Exercise:
If a line in the entries contains the word "agent", list it.

Stored data entries:
**********

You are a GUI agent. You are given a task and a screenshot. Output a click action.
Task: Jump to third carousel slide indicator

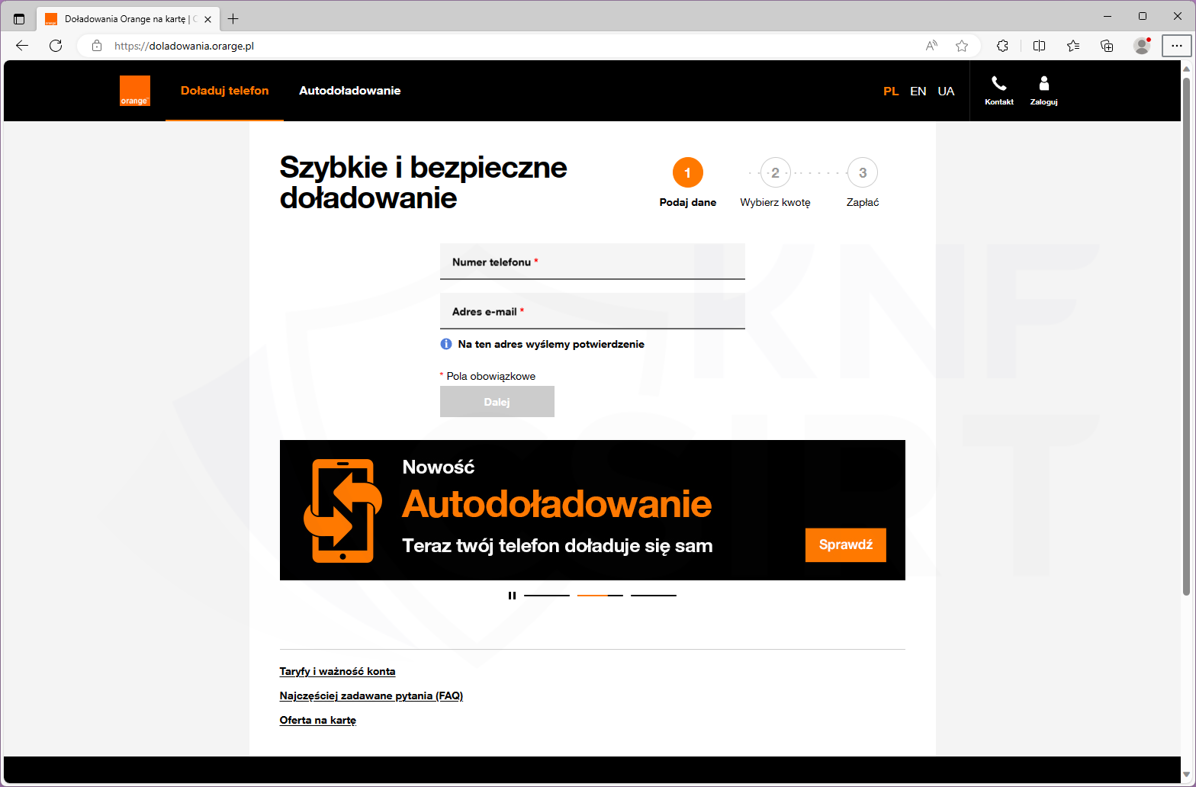tap(653, 596)
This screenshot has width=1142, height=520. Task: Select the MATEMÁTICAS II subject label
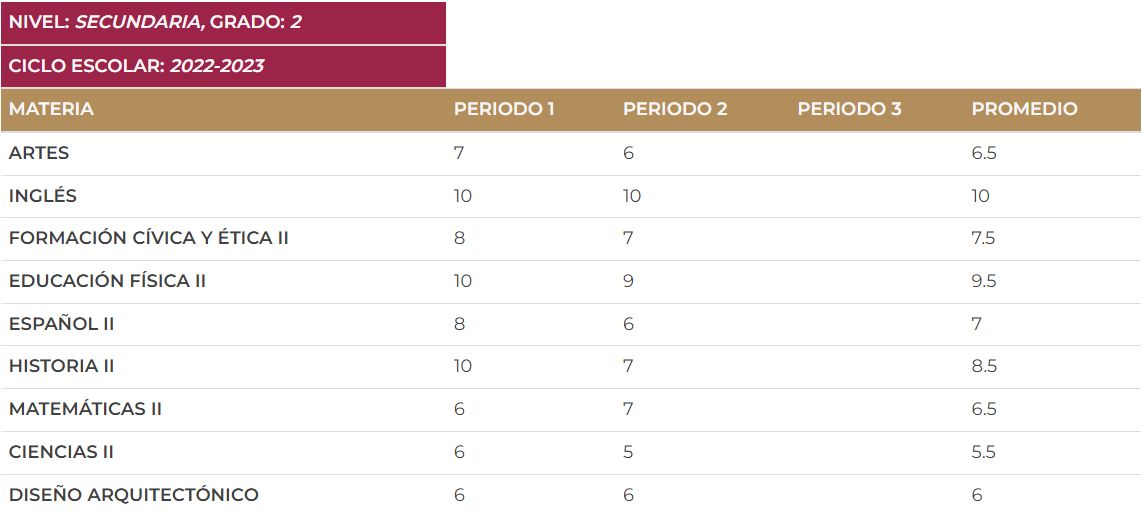[x=85, y=409]
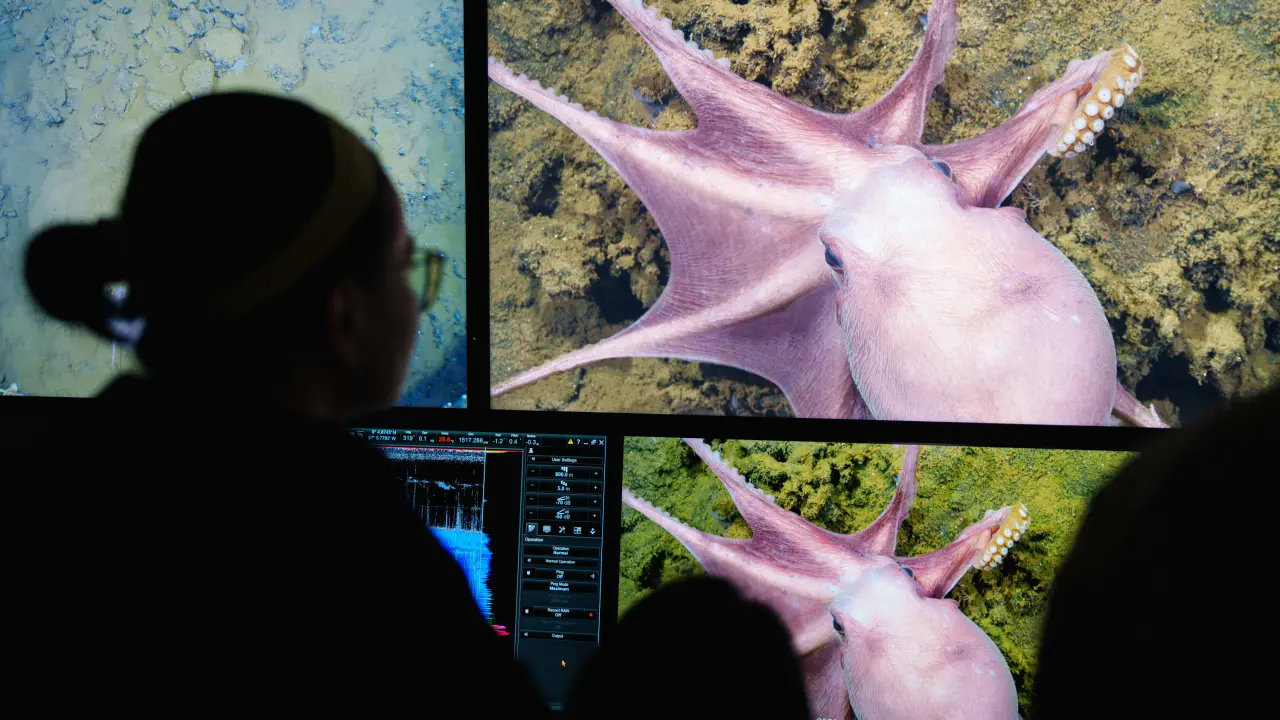Click the yellow warning triangle icon
The height and width of the screenshot is (720, 1280).
pyautogui.click(x=571, y=441)
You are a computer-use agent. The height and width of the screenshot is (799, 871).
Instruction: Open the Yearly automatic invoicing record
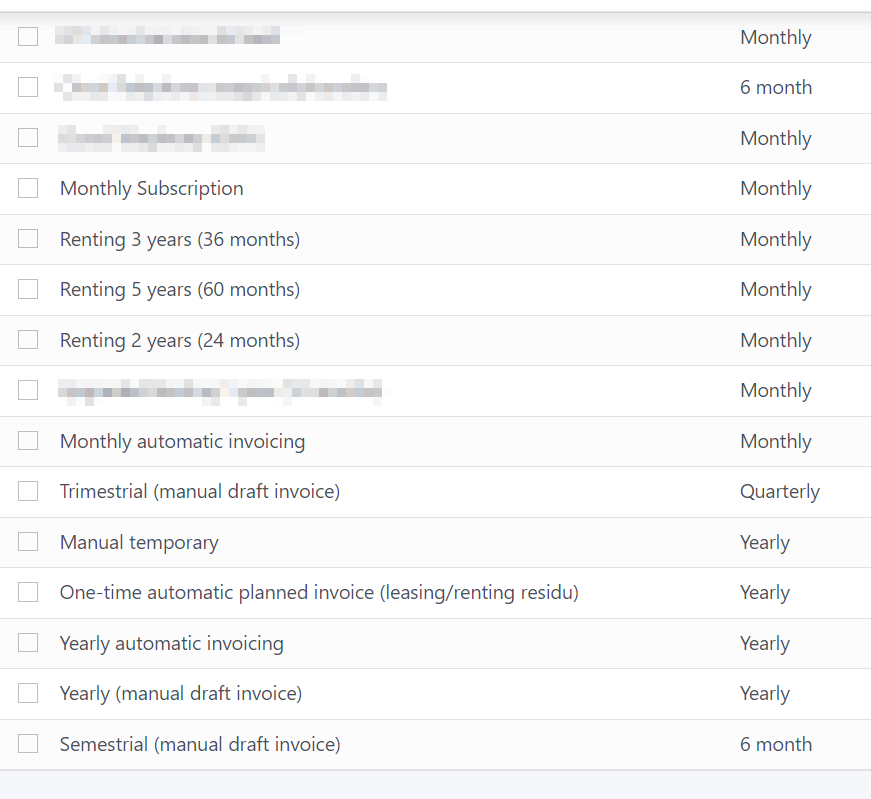(x=171, y=643)
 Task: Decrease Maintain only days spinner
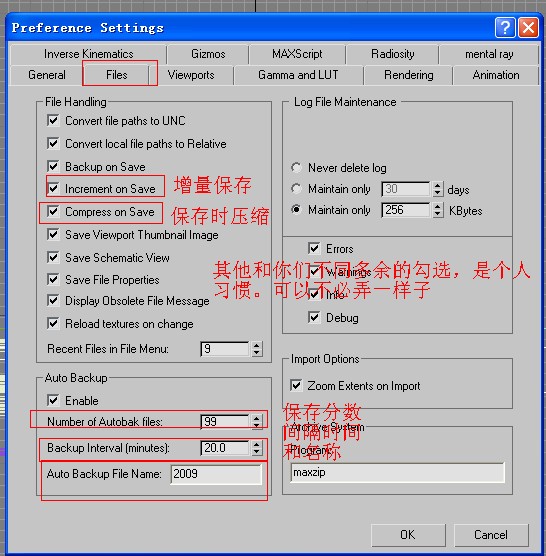[x=438, y=193]
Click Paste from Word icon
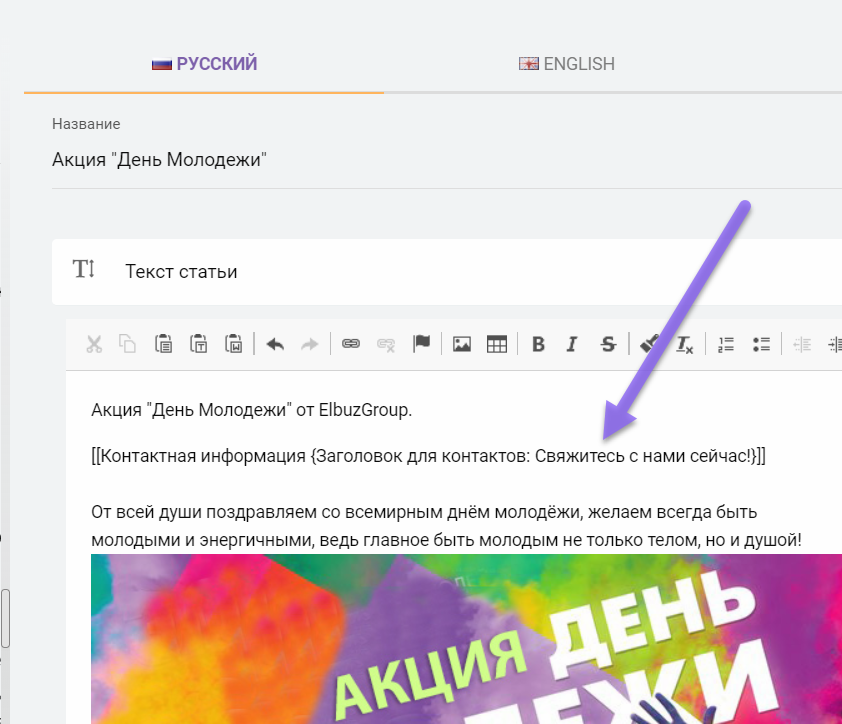The image size is (842, 724). [x=233, y=345]
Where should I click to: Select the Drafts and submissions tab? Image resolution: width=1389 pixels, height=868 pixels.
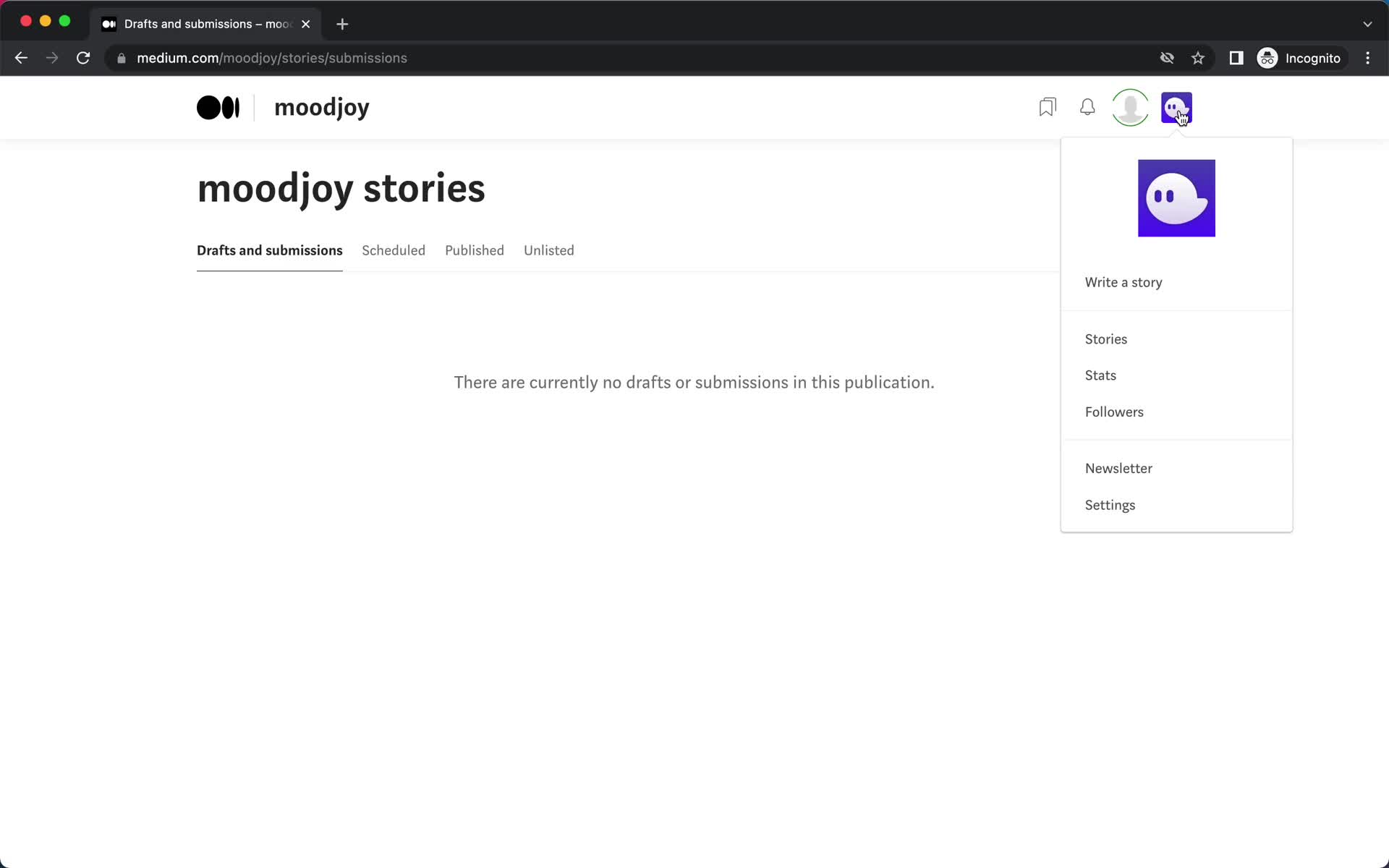(x=269, y=249)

**********

Answer space:
You are a GUI agent. You are given a task and a screenshot. Output a click action.
You are a computer-use agent. The height and width of the screenshot is (799, 871).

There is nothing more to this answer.